Mit einer bereits am 27. Juni 2013 ergangenen Entscheidung im Individualbeschwerdeverfahren hat der UN-Antifolter-Ausschuss bekräftigt, dass diplomatische Zusicherungen kein geeignetes Mittel sind, das im Falle einer Abschiebung wirksam vor Folter im Zielland schützen könnte. Mit der Entscheidung, dass eine Abschiebung trotz diplomatischer Zusicherung mit der Antifolter-Konvention unvereinbar ist, vertritt der Ausschuss eine rigorosere Position als der Europäische Gerichtshof für Menschenrechte. Darauf weist das Deutsche Institut für Menschenrechte in einer Meldung vom 19. Juli 2013 hin. Angesichts des absoluten Charakters des Folterverbotes hält der UN-Ausschuss diplomatische Zusicherungen für ungeeignet, um wirksam vor Folter zu schützen.
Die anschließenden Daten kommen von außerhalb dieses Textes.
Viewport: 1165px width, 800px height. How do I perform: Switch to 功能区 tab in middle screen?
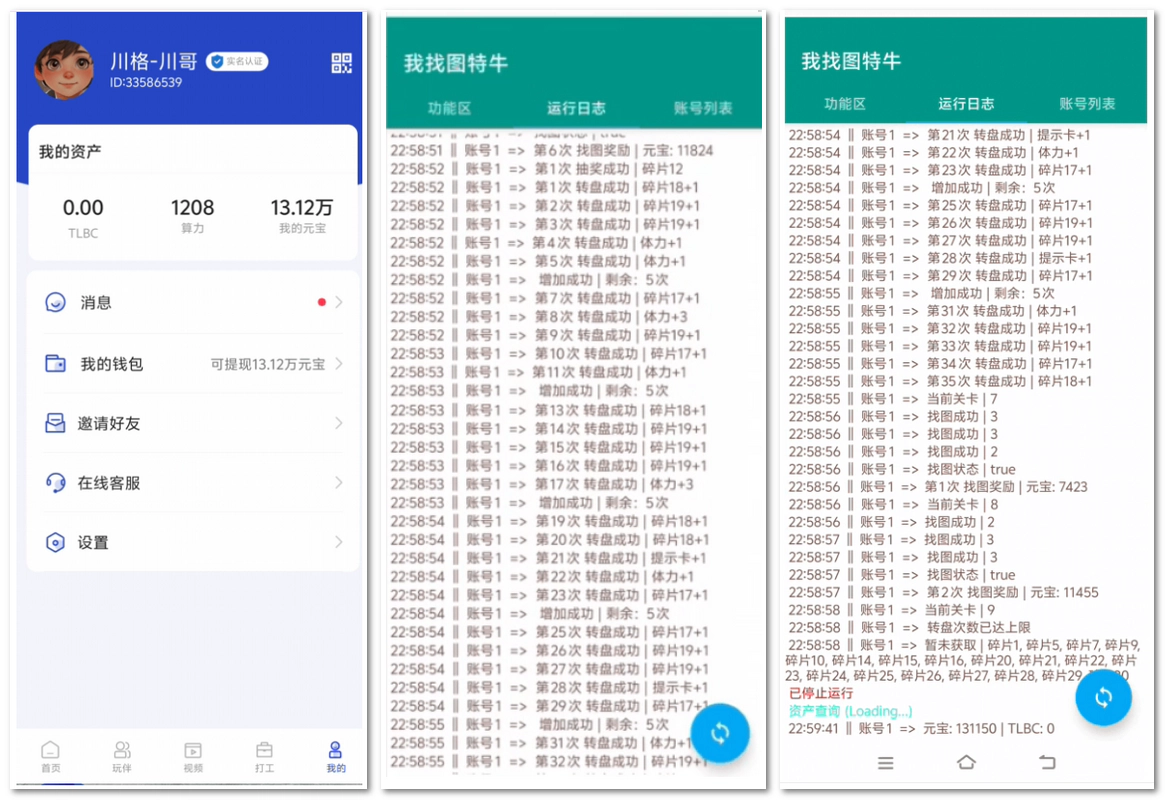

Deutschland habe auch die Erkenntnisse aus Staatenberichtsverfahren zu Tunesien vor dem UN-Antifolter-Ausschuss und dem UN-Menschenrechts-Ausschuss nicht berücksichtigt. Dort sei festgestellt worden, dass Folter in tunesischen Gewahrsamseinrichtungen systematisch angewendet werde.